Iraq job seeker’s parents blame Govt.

 

Sunday August 21, 2005

 

By Tamba Borbor, COCORIOKO’S City Editor

 

Mr. Alieu Taylor Kamara, the father of repatriated Iraq job seeker, Alusine Taylor Kamara has blamed the Government for the plight of his son.

 

Speaking to Mr. Taylor-Kamara at his home at Masoila Lungi, he disclosed that upon arrival at their residence, his son, Alusine was seen with a bandaged head and complained of body pains. He went on to explain that when he questioned the boy regarding the reason for having a bandage wrapped around his head, the 21-year-old SS3 pupil of the Bullom Ahmadiyya Muslim Secondary School explained that he sustained serious injuries when a bomb was detonated close to his place of work while in Iraq.

 

“He told me he is feeling pain in the chest after been hit by fragment on the chest and ribs in Baghdad, Iraq,” Mr. Taylor-Kamara went on to say.
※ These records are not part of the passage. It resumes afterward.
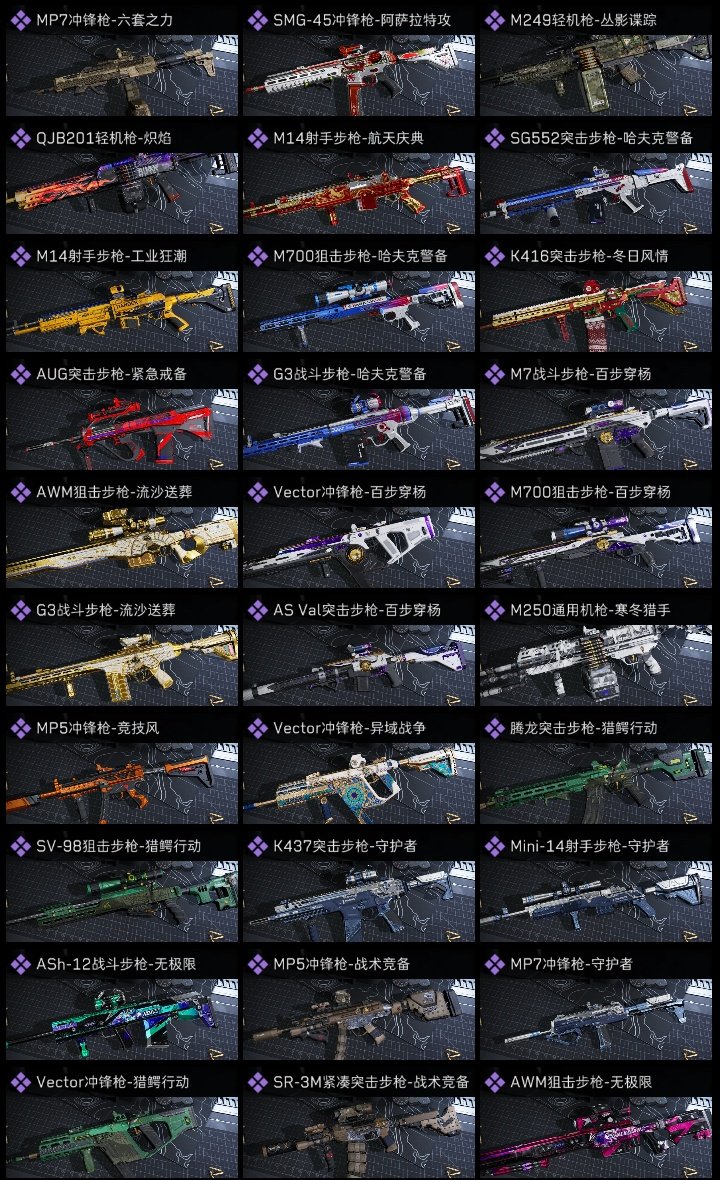This screenshot has width=720, height=1180.
Task: Select the SG552突击步枪-哈夫克警备 weapon image
Action: 596,193
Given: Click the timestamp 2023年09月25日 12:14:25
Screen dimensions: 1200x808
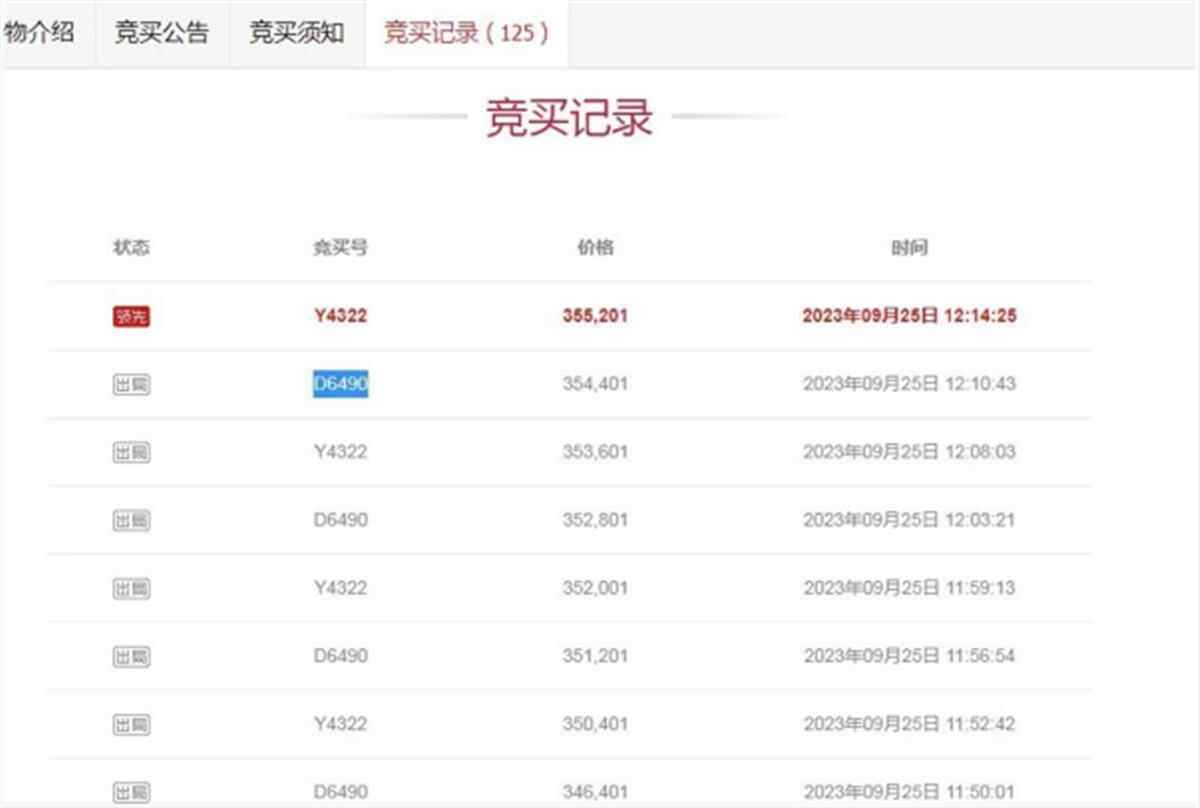Looking at the screenshot, I should pos(909,316).
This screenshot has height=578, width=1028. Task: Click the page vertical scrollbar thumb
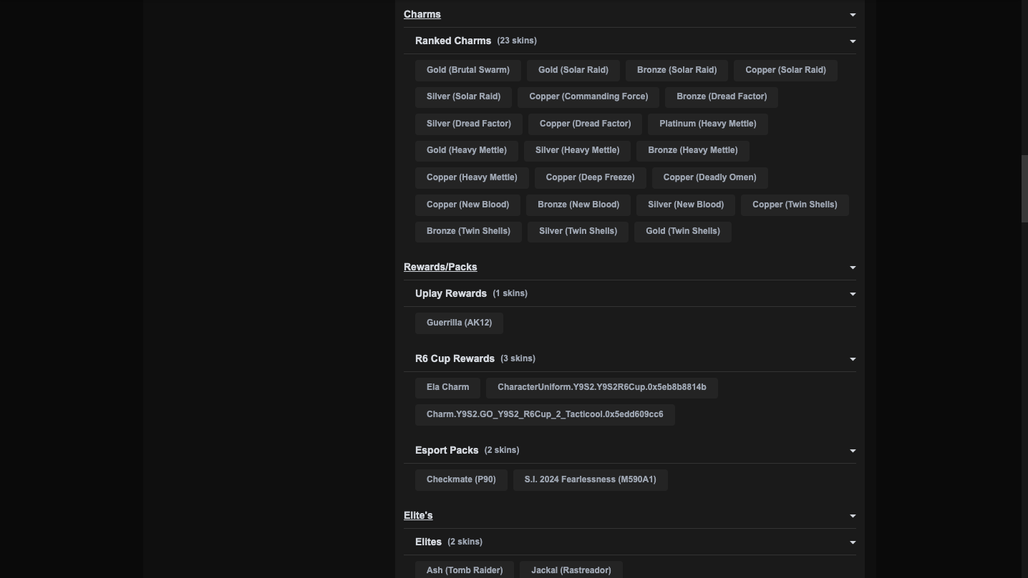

He added that the boy told him that while he was admitted at a hospital in Baghdad, his employers surprisingly brought his ticket to return back home to Sierra Leone.  Upon arrival at their home at Masoila, Alusine according to the dad was unable to alight from the vehicle that brought him to the house, as he complained of severe pain.

 

Asked what he would like to see done about the present condition of his son, Mr. Taylor-Kamara stated that as his son had signed a year’s contract with the employers, he should be paid in full all what he is due in addition to receiving sober medical treatment. He blamed the Government for negotiating a deal that would endanger the lives of its citizens under the cloak of job creation. “Our children were taken into slavery in Iraq and I blame the President and his Cabinet because they should have been aware of all this,” Mr. Taylor-Kamara said.

 

Meanwhile, during a radio programme- “Night Line” on Radio UNAMSIl last Friday, a Sierra Leonean caller from Iraq- Mr. Smith who said he is the Manager of the Camp where the job seekers from Sierra Leone are being kept, denied the story of Alusine Taylor-Kamara. He disclosed that he (Mr. Smith) escorted ten of his Sierra Leoneans colleagues to the Airport to board a homebound flight after they had failed a medical test conducted in Iraq.

 

Mr. Smith categorically denied that any Sierra Leonean has never being a victim of a bombing in Iraq; adding that the ten who have been sent back home did not successfully go through the medical test. However, an official of Faith Consortium- a Non-Governmental Organization confirmed on the same radio programme on Friday that Alusine was in their care but was not seen again not too long before he (Alusine) was suppose to tell his story during the radio programme.